Our blogger explains the hurdles she jumped to turn her French-born child American and why getting out of Paris can make life easier for Americans in France.
My second-born’s US passport arrived in the mail last week. At 9 ½ months of age, she is now “officially” an American.
Theoretically, having been born of an American parent, she was American at birth. But realistically – administratively – a foreign place of birth, in spite of her American mother, means only that one had the right to American citizenship, not that she was automatically “American” per se.
What does that mean? Well, it means that she was considered French from the moment she popped out, but in order to “make” her American too, I had to go through the process of transmitting my citizenship to her.
It means that had I chosen not to go through the process, the United States would never have known of her existence – until, perhaps, she decided sometime after her 18th birthday to pursue the second nationality on her own. Sounds confusing, I know; like all things governmental, immigration laws can get messy.
Citizenship transmittal, however, is a fairly straightforward procedure (unless, like me, you’ve relocated so many times that you no longer remember when, exactly, you were stateside). It consists basically of her father and I (and her) appearing before an American Consular Officer and signing official documents to the effect that, yes, indeed, one of her parents is a real American who lived on American soil for a certain period of time. That, and paying the (rather hefty, in my opinion) corresponding fees.
Et voilà. All done. A mere two weeks later, a package containing her passport, new Social Security number, and very attractive Consular Report of a Birth Abroad arrives on my doorstep.
Never mind how difficult it was to get a decent passport photo of a squirming baby. Forget how hard it was to find a photo shop down here that could make one conforming to the American specifications in the first place. My little baby is now as American as apple pie. Or tarte aux pommes, as the case may be.
Difficult to contact
So why, exactly, did I put it all off until now, nearly a year after her birth? Because three solid months of calling the American Consulate in Paris resulted in zero, zilch, nada. Also rien. No appointments available (due, they said, to the overwhelming demand for visas after the implementation of the new biometric passport law), and none at all before we would be making our move to the South of France.
“You have until she’s 18, you know”, was the response I got once I – finally! – managed to get a real person on the phone one day (and this was no small feat, as the only available phone number is answered 24/7 by an answering machine that tells you to call back later).
Yes. I do know. But since she didn’t have her own French passport (until recently, French children were included on that of a parent), since my husband did not yet have one of the newly-required biometric passports (because they were not yet available), since not having the new passport meant that he had no choice but to apply for a visa for a visit to the United States, since not a single visa application appointment was even available until May (it was January), and since all of this meant that my nursing baby could therefore not accompany me to the states in case of emergency…
Well, let’s just say that I had no wish to wait until she was a teenager to pursue the matter of her American citizenship.

━━━━━━━━━━━━━━━━

To do —
(A) From the blog post above, copy verbatim the passage from "Theoretically, having been" up to and including "citizenship to her.".
(B) Answer these questions about the blog post above:
(i) How old was the blogger's second-born when her US passport arrived?
(ii) For how many months did the blogger call the American Consulate in Paris without result?
(iii) Before which month was no visa application appointment available?
(C) Please continue the blog post on passing American citizenship to a French-born child, starting after its last sentence.

Provided data —
━━━━━━━━━━━━━━━━

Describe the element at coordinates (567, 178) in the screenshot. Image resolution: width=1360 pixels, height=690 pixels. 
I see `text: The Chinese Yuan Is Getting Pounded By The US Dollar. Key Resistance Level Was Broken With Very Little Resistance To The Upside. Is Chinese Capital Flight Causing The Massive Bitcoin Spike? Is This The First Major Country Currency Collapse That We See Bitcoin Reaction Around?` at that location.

━━━━━━━━━━━━━━━━

Answers —
(A)
Theoretically, having been born of an American parent, she was American at birth. But realistically – administratively – a foreign place of birth, in spite of her American mother, means only that one had the right to American citizenship, not that she was automatically “American” per se.
What does that mean? Well, it means that she was considered French from the moment she popped out, but in order to “make” her American too, I had to go through the process of transmitting my citizenship to her.

(B)
(i) 9 ½ months
(ii) Three
(iii) May

(C)
Americans stay in Paris
And now I’ve discovered a secret: in stark contrast to the Brits, who all seem to be here in the south, Americans tend to stick to Paris. Approximately 120,000 Americans (says the Department of State) call Paris home at any given time. And only one Consulate – a Consulate which, I might add, has extremely limited hours and follows all American and French holidays – for all of those people adds up to, at times, a severe wait for services.
But for the approximately ten (o.k., I exaggerate…but not by much) of us who live in the southern boonies? Well, our consulate is in Marseille. And I now know from experience that American Services at the Paris Consulate and American Services at the Marseille Consulate are like jour et nuit.
For starters, not only was an appointment available immediately (in August!), but my calls were always returned. Sometimes – hold on to your seat, now – a person actually answered the phone in Marseille. A real person!
All of it seemed too good to be true, really, and as we loaded up Kid #1 and Kid #2 for #2’s big day, I fretted for most of the 2 ½-hour drive to Marseille that something would go wrong. It had to. It had been all too easy.
But, no. We arrived early and, since no one else was waiting (this, alone, was enough to give me a giggle-fit), they took our case immediately. On top of that, there was a special room just for children, complete with toys and books.
The workers were helpful, efficient, and exceptionally friendly. The toilet didn’t smell bad. Even the guard at the front gate was sweet. Thirty minutes after our arrival, it was over. Kid #2 was well on her way to American-hood. And we were on our way to the Château d’If.
So why am I writing this? Because as I look at her passport, for a reason I can’t quite put my finger on, it perturbs me to no end that in spite of the fact that I gave birth to her, I nurse her, and I am the American, but her American passport bears her father’s last name.
And that doesn’t seem quite right, now does it?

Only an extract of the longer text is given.